When did traveling get so tremendously popular? Time was when so few people traveled, that when they did, it made big news. Christopher Columbus, the Italian Spanish navigator, made headlines when he sailed west across the Atlantic Ocean and discovered America. Marco Polo set sail determined to see distant lands and exotic people; he discovered China. His travels across the whole of China became the greatest travelogue of all times. While these two great travelers of their times were busy traveling the world and making history, where was everybody else? Taking a gondola ride to the neighboring island was the furtherest they dared to get.
We’ve come a long way since then. We travel, not to discover anything new (though that would surely be a feather in our collective caps); but to see what others before us have discovered and seen. We travel to snow-clad mountains so we can ski down the slopes and then we travel to sunny Mediterranean countries to bask in the sun. We travel so we can see first-hand the many man-made and natural wonders of the world that so far we’ve only seen in travel books. We travel because we believe that reading about a place or looking at its pictures is a poor substitute to actually getting there and feeling the pulse of the place and absorbing its culture.

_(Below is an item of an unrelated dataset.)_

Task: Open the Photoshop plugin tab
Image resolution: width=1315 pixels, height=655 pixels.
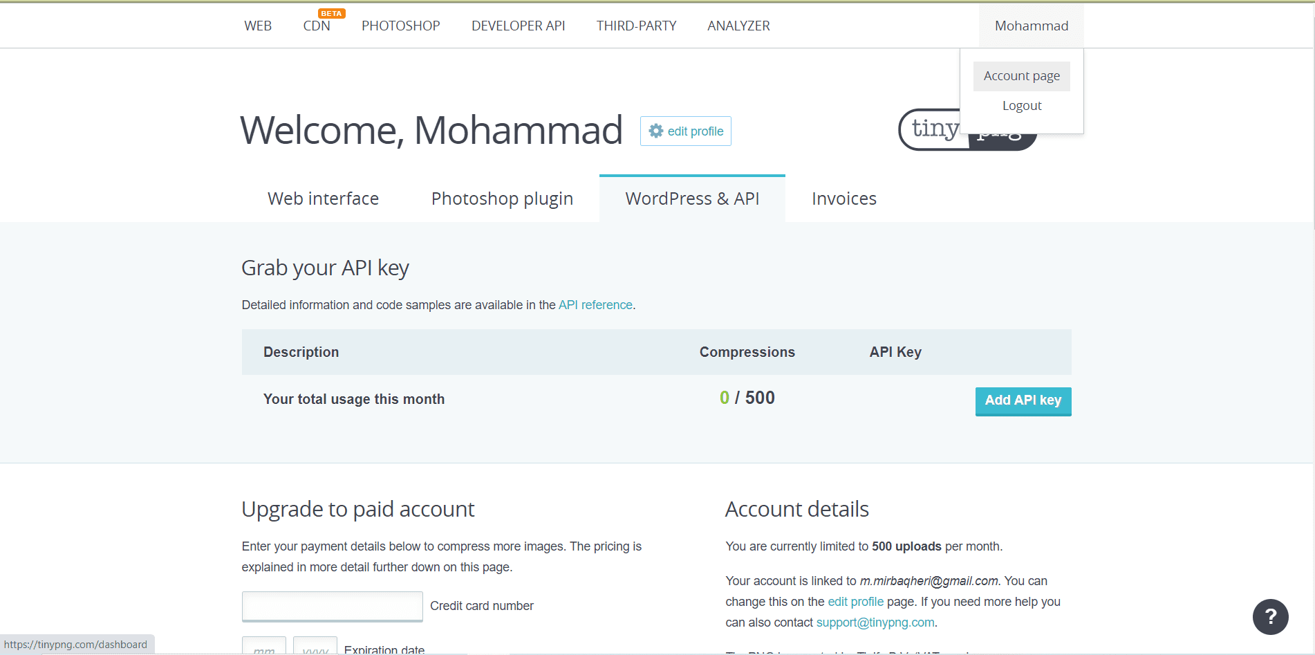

We travel the whole of India to sample its many different cuisines and then we travel to China to sample a different fare. We leave our televisions at home and travel across the world to catch the live action at the Wimbledon championships or the World Cup.
Most of all, we travel because the world’s become a smaller place. And with travel into Space becoming a distinct possibility, albeit a very expensive one, we’ll soon have yet another reason to travel.